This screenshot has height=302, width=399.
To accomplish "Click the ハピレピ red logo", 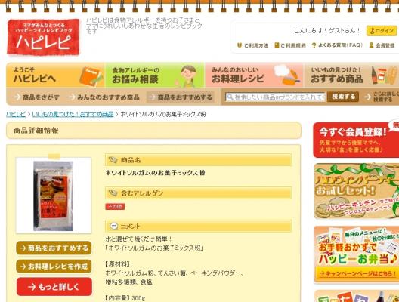I will [x=43, y=37].
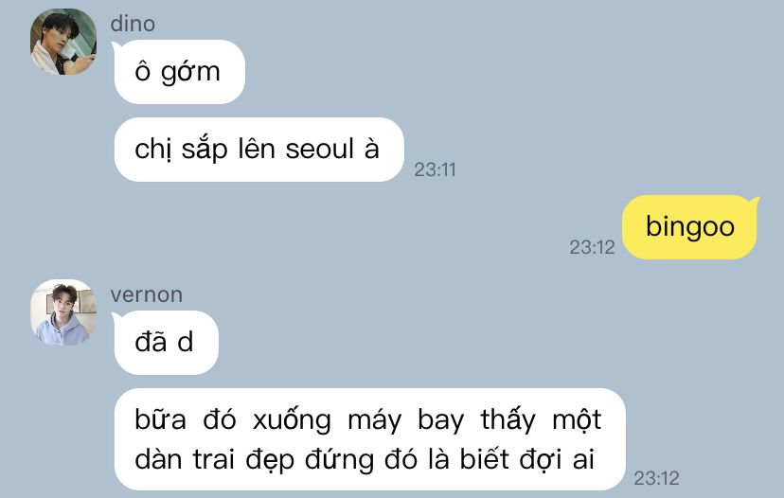784x498 pixels.
Task: Tap the 'bữa đó xuống máy bay' message
Action: [370, 439]
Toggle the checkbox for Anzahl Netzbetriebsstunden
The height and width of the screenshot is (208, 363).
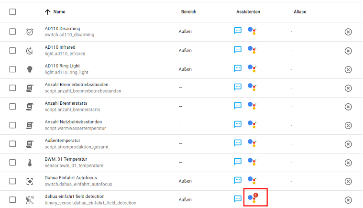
────
● Problem statement: Find each line above that contains the word "height", and copy those lines.

● Correct output:
This screenshot has height=302, width=399.
The height and width of the screenshot is (208, 363).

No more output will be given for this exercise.